▸ **Instructions to follow**
Convert the records below into a two-column CSV headed record_text and answer, with one row per record. Put each field in quotes, replace any line breaks with spaces, and leave out the pictures.

▸ **Listed records**
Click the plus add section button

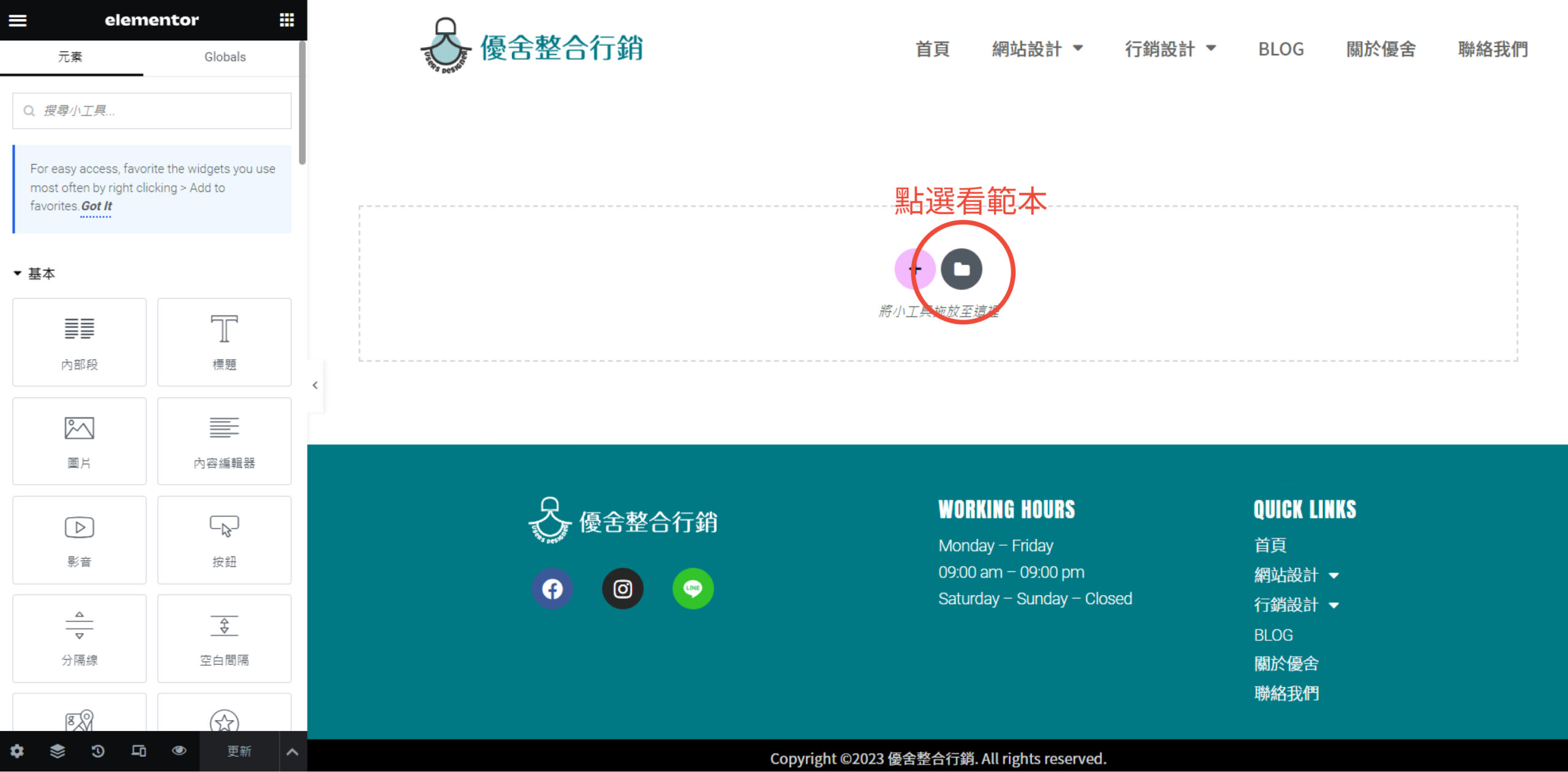914,269
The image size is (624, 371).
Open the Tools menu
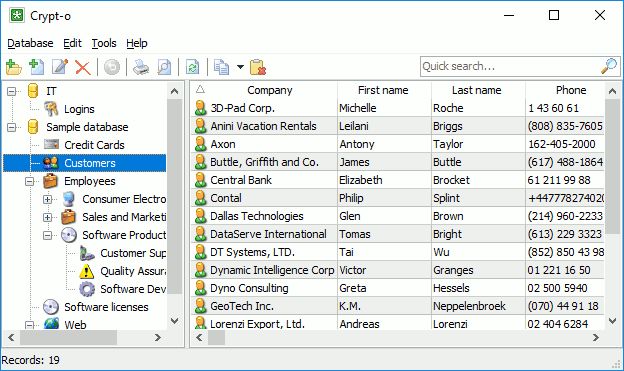[x=104, y=43]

▸ **Output**
record_text,answer
"Click the plus add section button","914,269"
"The image size is (624, 371). Open the Tools menu","[x=104, y=43]"